But Bowden insists Starboy is still on track.
"So many people wanted to come to it, who couldn't, simply because they had a prior engagement with Santa Claus."
He says that when an acrobatic abseiler plunged 20m off a building in Aotea Square this month, a council review of safety procedures and consents put his show in doubt.
"We had a lot of acrobats coming out of the ceiling, and a lot of flying happening ... and [the council] couldn't give us an answer until 48 hours before showtime."
Over eggs benedict at a North Shore cafe, Bowden explains his dream is to tour his show through Asia and Europe.
"I guess maybe I'm the only person who thinks that glam rock can make a comeback. But I'm willing to try.
"In a sense I am doing it tongue-in-cheek, and becoming a rock star ... You're going to be taking the piss really, you've got to have a sense of humour."
But he admits that given his role as de facto spokesman for the legal-high industry in New Zealand, Starboy's fanbase will lie predominantly offshore.
"My market has to be overseas now, because in New Zealand the public don't like it if you've changed from one thing to something else."
When Bowden lobbied for the party pill industry before the BZP ban in 2008 he often wore a suit and a short-back-and-sides haircut to go with it.
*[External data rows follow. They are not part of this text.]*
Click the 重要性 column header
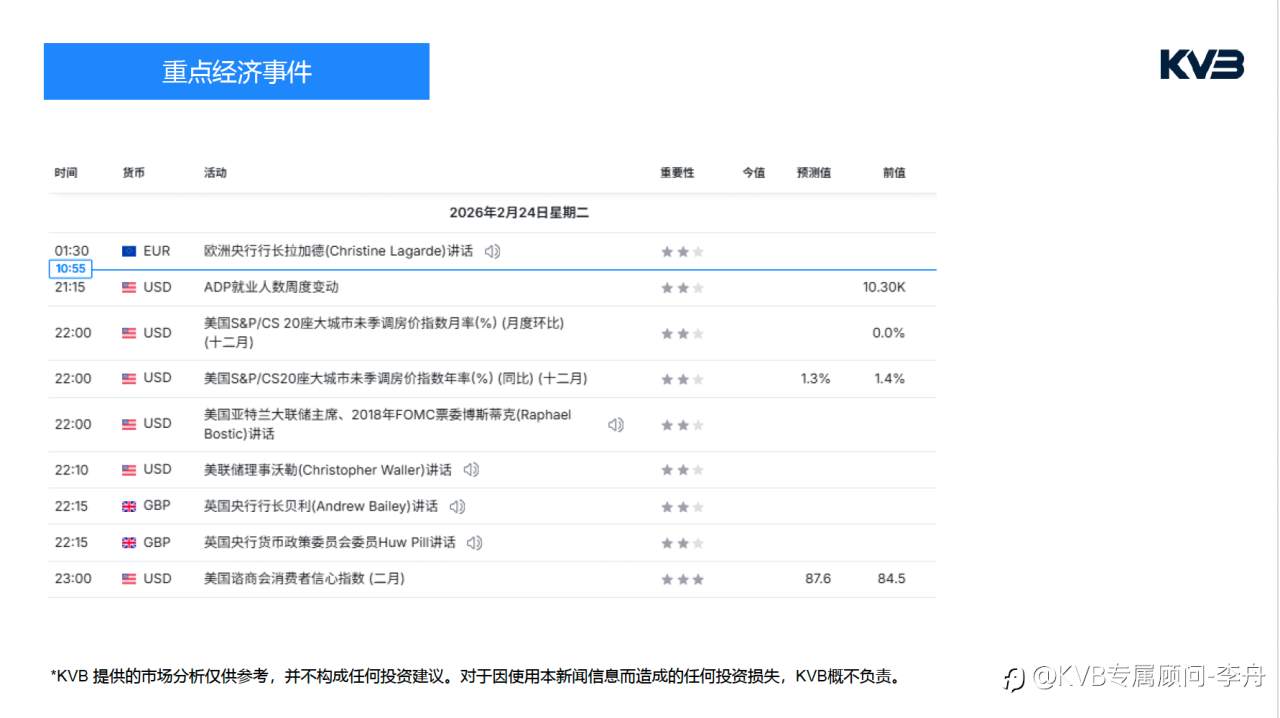The width and height of the screenshot is (1280, 718). coord(677,173)
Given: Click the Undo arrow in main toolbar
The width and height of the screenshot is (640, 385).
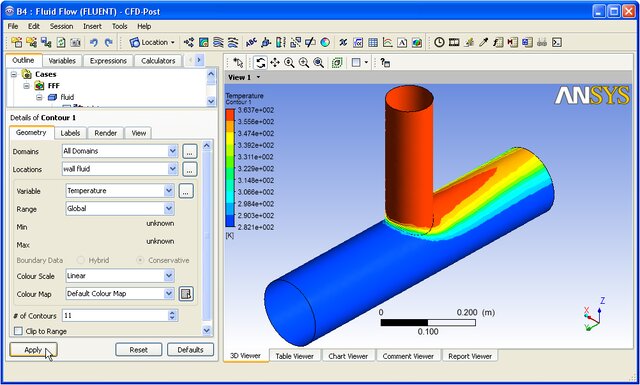Looking at the screenshot, I should (93, 42).
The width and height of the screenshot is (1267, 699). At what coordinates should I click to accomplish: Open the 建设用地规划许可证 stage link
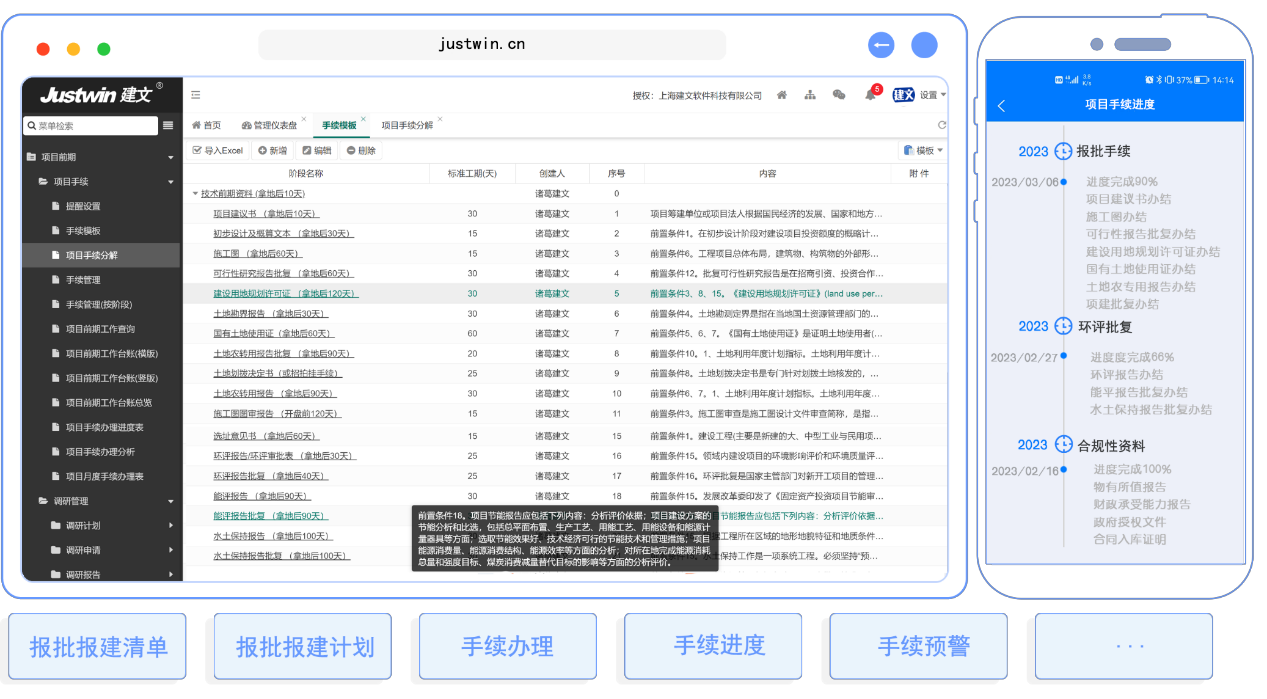[x=285, y=294]
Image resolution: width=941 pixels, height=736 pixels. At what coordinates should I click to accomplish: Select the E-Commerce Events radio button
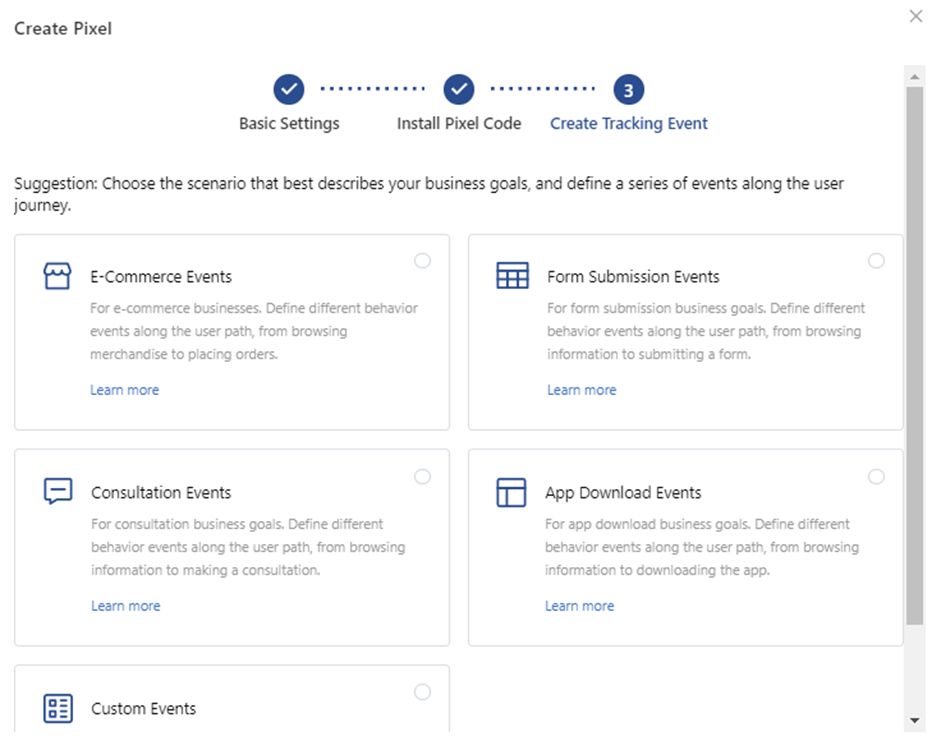422,261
He now wears his hair long and makes no effort to look like a nine to fiver - something he says probably hurt his credibility with some sections of society when he fronted for synthetic cannabis.
"But I don't really care. You get to the point where you're pretty hardnosed. It was tough, people saying, 'I'm going to smash you, I'm going to kill you if I see you'.
"I had death threats ... it's kind of nasty. Is that because of the eyeliner, is that the issue? Or is it the hair?"
And the threats haven't worked - Bowden still talks articulately and passionately about drug reform, and predicts the return of legal highs to New Zealand.
Although smoking products like Kronic cannot be proven safe, other legal highs will triumph over what he says is a completely futile war on drugs.
The review of the Misuse of Drugs Act and the establishment of a new regulatory body next year will see New Zealand to the fore of drug reform, he says.
"New Zealand will lead with a pragmatic, regulatory model. Other countries will follow suit. And when we've got three or four countries, then we take it to the UN level."
But didn't the rollout of Kronic - now helping to fund Starboy - into dairies, many next to schools, damage the argument for legalising similar products?
"It was messy in the same way that road works are messy," Bowden counters.
"You get a result at the end of it ... It was pretty clear that regulation was needed. That's what you should be able to see there - that regulation was required."
And if Starboy does sell-out stadiums across the globe, that message will be carried through his music.
"I'll always be a freedom fighter ... I see it as the role of the artist, which is to stimulate creative thought - to progress policy and mankind."